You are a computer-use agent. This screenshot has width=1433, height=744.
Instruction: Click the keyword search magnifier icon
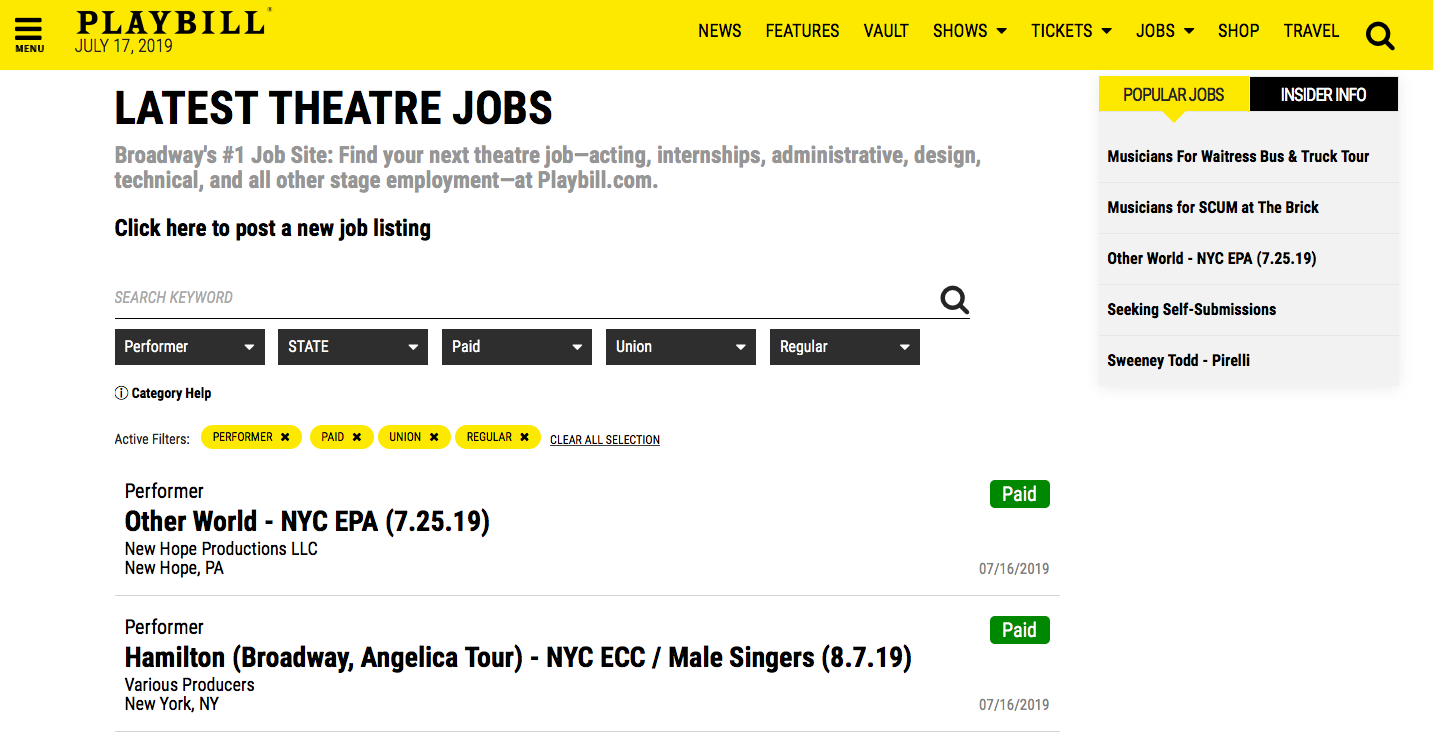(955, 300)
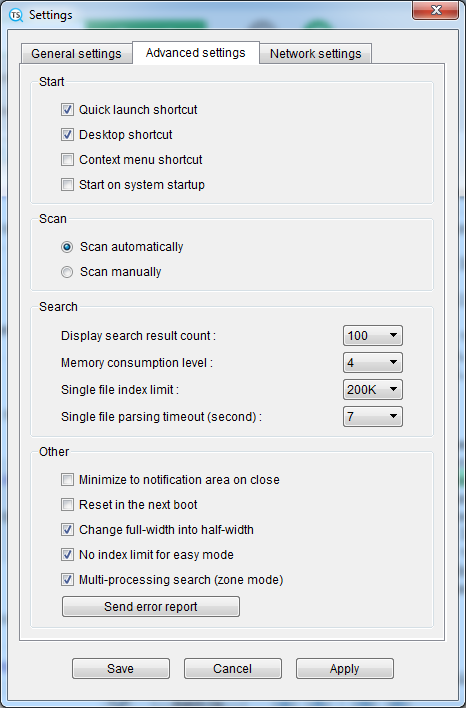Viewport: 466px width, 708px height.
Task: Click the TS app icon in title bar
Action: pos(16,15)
───
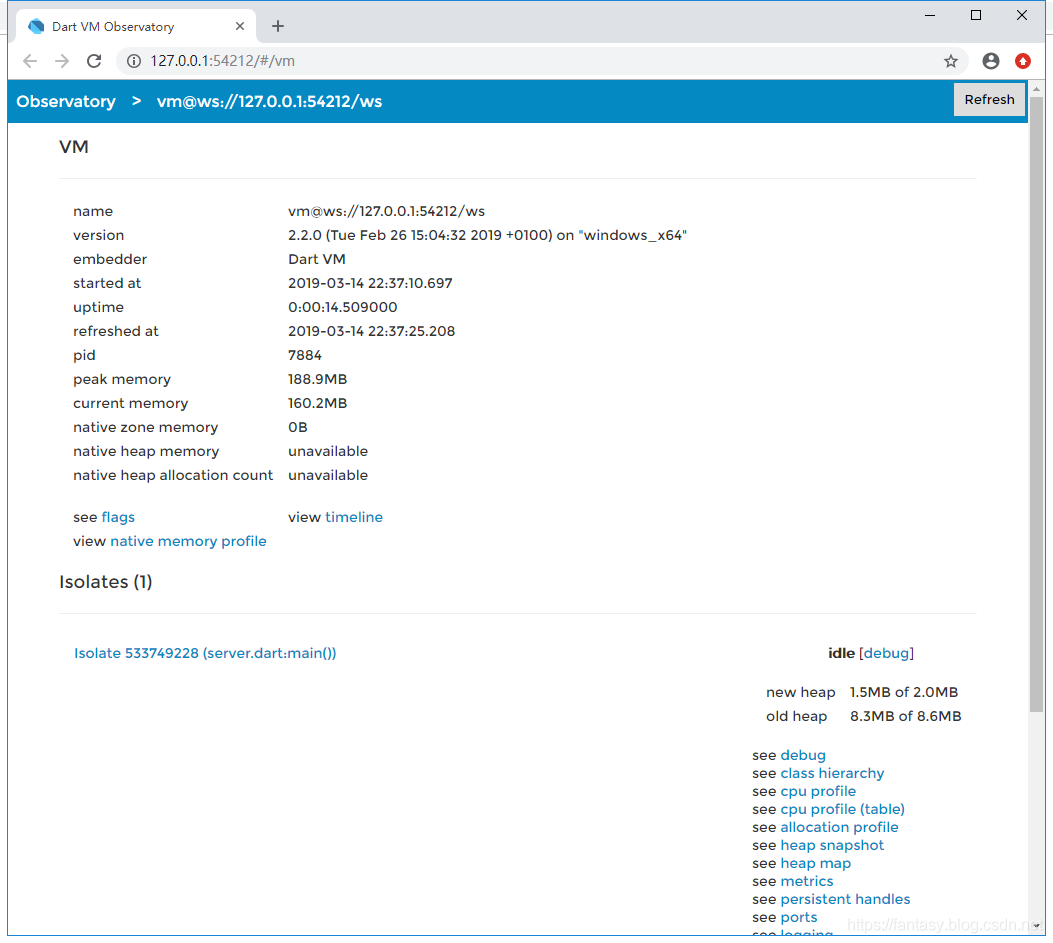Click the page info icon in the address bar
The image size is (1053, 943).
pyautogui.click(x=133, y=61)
───
Output the rows as a JSON list of strings, one string per line and no blank lines. Begin at the line that contains "Click the page info icon in the address bar", end with the line that contains "pyautogui.click(x=133, y=61)", and leave out the pictures.

[
  "Click the page info icon in the address bar",
  "The image size is (1053, 943).",
  "pyautogui.click(x=133, y=61)"
]